I strongly condemn & deplore the messages on social media expressing happiness on the dastardly murder of #Gaurilankesh.
— Ravi Shankar Prasad (@rsprasad) September 6, 2017
But even as these protests were taking place on the streets, the online world of social media saw Right-Wing trolls gloating about the murder by pointing to Lankesh’s Left leanings. Some of the Twitter users who abused Lankesh on Wednesday are followed by Prime Minister Narendra Modi, a gesture that could easily be interpreted to be tacit approval of their behaviour. Modi, who is on an official trip in Myanmar, has also not reacted to the murder. Unless unequivocal condemnation comes from the top, a major change in attitude cannot be expected. Modi needs to demonstrate categorically that freedom of expression and press is a non-negotiable right.
The Big Scroll
– Aarefa Johari reports on how the murder of Gauri Lankesh has brought back to focus other unsolved murders of activists and rationalist
– Preethi Nagaraj writes this heart-felt tribute to the slain journalist.
– Rakesh Sood in The Hindu says the old ideas of denuclearisation have to be set aside to solve the current North Korea crisis.

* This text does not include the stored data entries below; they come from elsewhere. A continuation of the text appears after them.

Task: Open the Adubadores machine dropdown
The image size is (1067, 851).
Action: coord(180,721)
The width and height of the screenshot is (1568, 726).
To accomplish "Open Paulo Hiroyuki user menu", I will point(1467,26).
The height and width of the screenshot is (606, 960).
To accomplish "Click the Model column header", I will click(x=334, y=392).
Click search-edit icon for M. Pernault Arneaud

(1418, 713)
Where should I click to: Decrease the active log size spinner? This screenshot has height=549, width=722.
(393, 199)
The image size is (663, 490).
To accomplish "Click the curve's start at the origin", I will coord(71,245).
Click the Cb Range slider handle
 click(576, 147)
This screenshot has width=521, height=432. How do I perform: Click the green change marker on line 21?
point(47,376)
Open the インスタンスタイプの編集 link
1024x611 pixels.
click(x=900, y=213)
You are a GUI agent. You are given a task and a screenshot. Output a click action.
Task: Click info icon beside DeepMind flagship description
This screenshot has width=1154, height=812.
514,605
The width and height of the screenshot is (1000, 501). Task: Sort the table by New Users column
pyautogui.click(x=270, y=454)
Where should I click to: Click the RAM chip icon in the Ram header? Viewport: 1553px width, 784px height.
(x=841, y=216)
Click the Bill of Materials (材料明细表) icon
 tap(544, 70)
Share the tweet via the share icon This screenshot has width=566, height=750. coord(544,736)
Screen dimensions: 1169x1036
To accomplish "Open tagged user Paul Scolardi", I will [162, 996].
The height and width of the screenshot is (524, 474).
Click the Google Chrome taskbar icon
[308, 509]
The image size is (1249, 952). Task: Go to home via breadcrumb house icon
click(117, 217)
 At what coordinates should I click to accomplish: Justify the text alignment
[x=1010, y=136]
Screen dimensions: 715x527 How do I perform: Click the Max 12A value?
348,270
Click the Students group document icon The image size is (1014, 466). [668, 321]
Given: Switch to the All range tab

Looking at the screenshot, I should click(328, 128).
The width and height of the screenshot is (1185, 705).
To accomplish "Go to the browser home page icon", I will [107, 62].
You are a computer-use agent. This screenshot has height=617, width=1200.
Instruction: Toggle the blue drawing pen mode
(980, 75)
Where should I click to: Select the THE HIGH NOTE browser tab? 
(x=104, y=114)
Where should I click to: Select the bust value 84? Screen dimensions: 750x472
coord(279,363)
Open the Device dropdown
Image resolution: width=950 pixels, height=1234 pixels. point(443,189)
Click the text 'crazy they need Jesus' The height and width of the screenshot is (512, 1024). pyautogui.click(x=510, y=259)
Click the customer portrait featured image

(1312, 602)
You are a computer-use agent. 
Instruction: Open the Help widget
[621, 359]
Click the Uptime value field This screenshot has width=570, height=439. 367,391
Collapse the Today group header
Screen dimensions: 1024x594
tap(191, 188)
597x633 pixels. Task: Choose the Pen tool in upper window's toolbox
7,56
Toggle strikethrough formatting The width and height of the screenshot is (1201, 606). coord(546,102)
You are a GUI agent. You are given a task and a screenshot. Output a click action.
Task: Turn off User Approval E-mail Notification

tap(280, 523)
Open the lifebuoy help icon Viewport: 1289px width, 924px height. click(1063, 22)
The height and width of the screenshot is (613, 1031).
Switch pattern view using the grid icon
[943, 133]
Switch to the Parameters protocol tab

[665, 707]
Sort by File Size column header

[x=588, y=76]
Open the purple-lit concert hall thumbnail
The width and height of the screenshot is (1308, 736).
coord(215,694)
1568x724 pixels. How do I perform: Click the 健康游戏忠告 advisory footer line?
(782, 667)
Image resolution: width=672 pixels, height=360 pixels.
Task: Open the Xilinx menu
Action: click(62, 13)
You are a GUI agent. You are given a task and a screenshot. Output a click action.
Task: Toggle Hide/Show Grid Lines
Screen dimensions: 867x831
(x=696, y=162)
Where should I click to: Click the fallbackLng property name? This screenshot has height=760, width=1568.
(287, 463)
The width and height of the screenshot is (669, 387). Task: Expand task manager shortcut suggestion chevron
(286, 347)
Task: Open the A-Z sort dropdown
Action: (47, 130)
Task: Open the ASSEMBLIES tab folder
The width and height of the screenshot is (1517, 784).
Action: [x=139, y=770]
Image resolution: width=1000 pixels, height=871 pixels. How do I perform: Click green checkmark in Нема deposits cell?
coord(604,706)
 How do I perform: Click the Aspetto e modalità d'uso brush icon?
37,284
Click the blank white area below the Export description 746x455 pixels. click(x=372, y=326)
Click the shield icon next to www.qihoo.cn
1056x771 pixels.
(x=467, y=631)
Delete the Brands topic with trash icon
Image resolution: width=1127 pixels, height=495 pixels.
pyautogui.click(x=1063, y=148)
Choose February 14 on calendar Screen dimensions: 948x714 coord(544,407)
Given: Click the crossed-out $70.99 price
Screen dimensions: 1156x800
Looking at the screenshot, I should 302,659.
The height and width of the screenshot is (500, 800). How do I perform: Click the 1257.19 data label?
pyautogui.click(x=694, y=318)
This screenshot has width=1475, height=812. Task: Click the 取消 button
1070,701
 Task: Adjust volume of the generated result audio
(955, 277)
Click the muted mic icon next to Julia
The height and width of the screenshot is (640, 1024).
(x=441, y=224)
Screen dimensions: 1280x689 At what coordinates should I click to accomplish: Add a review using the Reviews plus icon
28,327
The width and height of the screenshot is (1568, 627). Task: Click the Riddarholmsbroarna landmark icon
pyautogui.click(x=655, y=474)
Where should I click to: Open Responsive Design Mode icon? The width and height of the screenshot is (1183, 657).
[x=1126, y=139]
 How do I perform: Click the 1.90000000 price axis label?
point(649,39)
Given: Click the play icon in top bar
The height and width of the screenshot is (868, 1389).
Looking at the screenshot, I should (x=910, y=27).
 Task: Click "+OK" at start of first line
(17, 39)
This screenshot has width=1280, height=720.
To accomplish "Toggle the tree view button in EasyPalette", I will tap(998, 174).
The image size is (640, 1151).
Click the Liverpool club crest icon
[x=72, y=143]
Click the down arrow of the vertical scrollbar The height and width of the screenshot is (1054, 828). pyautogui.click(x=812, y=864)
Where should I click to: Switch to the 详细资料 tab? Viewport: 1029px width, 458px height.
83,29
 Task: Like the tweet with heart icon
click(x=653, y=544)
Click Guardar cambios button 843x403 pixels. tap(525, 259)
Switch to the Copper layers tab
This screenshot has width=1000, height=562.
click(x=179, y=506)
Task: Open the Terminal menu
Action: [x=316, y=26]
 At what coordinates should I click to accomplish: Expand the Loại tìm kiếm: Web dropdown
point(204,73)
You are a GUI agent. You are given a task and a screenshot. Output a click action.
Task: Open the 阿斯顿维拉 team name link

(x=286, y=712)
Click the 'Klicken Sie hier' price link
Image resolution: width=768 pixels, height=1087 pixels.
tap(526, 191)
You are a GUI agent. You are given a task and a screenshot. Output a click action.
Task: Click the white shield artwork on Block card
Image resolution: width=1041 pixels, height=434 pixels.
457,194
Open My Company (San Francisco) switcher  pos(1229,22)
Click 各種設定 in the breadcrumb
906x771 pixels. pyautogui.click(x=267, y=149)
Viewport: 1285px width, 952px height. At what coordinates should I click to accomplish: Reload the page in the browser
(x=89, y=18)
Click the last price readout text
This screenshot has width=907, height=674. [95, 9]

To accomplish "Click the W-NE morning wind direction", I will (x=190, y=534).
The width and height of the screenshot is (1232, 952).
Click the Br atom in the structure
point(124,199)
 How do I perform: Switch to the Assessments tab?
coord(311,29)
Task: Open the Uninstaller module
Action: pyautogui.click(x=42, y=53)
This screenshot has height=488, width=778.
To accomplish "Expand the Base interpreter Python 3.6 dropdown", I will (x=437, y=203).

– Rajmohan Gandhi in The Indian Express on why the Centre should take the lead in protecting fundamental rights.
– Roger Cohen in New York Times on the complex relationship between Confederate statues and the Americal memory.
— Satish Acharya (@satishacharya) September 7, 2017
Ipsita Chakravarty reports on the Centre’s recent move to block social media content relating to Kashmir.
“A letter from the ministry to the social media platform, dated August 24 and uploaded on the Lumen Database, says, ‘Request has been received from law enforcement agency for blocking 115 twitter handles/ tweets.’ A committee, set up under Rule 7 of Section 69A of the Information Technology Act and empowered to examine blocking requests, had duly met in the ministry on August 4 and signed on it. It was now asking Twitter to remove them.”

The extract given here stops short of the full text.